BEGIN Data listing

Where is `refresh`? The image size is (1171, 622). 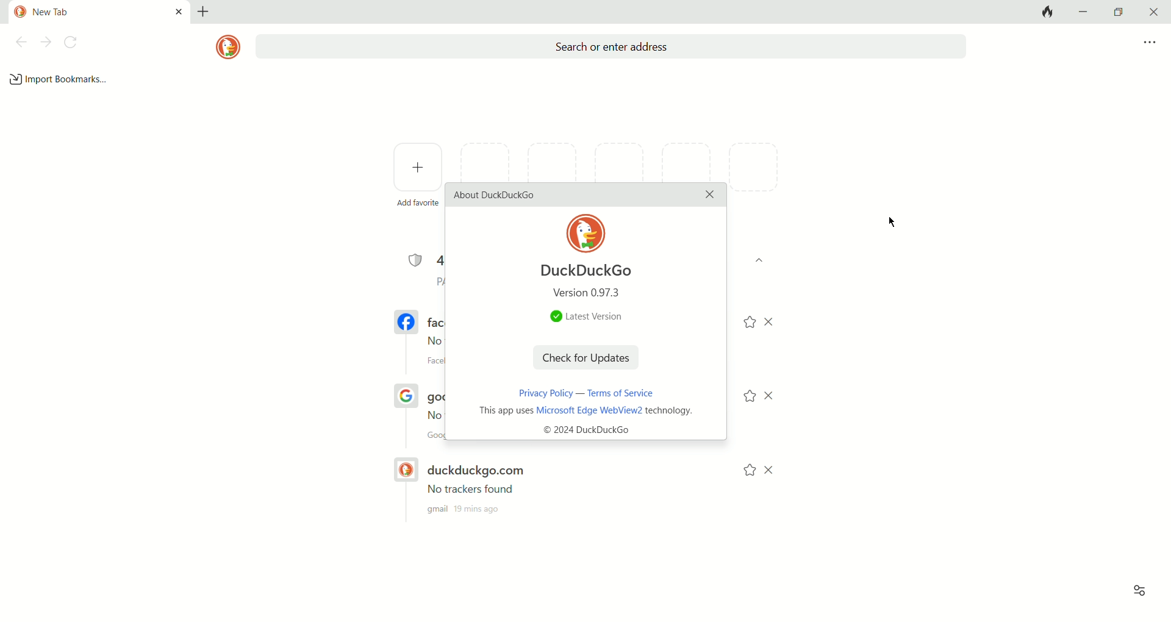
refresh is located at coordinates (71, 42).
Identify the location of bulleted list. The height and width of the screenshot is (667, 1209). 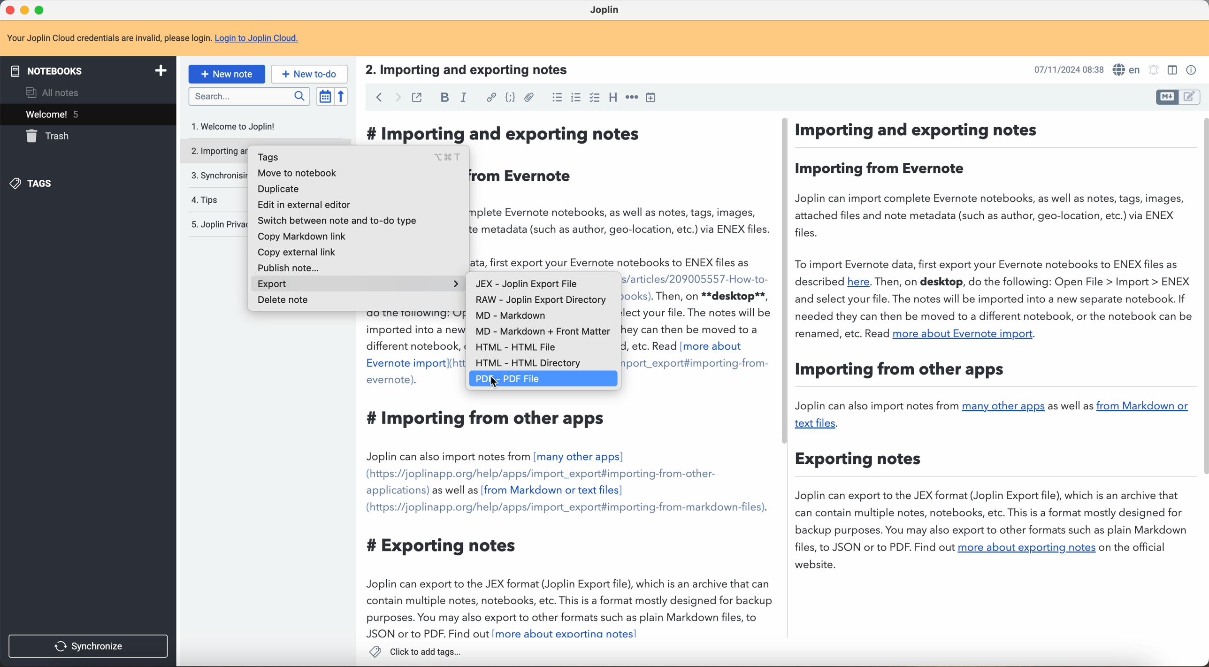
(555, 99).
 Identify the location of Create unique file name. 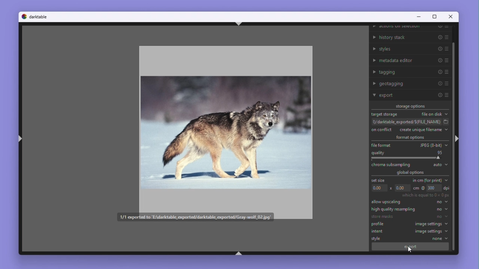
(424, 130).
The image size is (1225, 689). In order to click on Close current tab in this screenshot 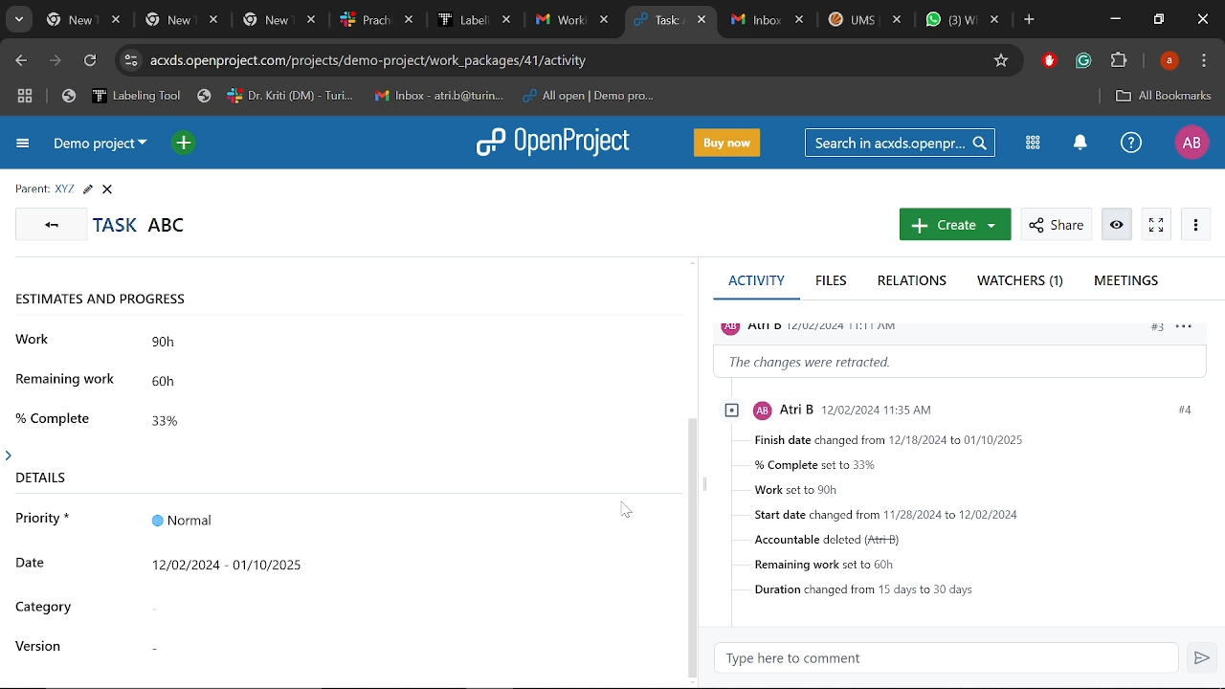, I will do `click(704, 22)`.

END Data listing

Description of the task:
Rewrite part of the records above as a Markdown table with the columns Row and Line, numbering each row and leaving out blank lines. Begin at the line that has "Identify the location of bulleted", stop after the line that has "(424, 130).", and omit the pictures.

Result of this task:
| Row | Line |
|---|---|
| 1 | Identify the location of bulleted list. The height and width of the screenshot is (667, 1209).  |
| 2 | (555, 99). |
| 3 |  Identify the location of Create unique file name.  |
| 4 | (424, 130). |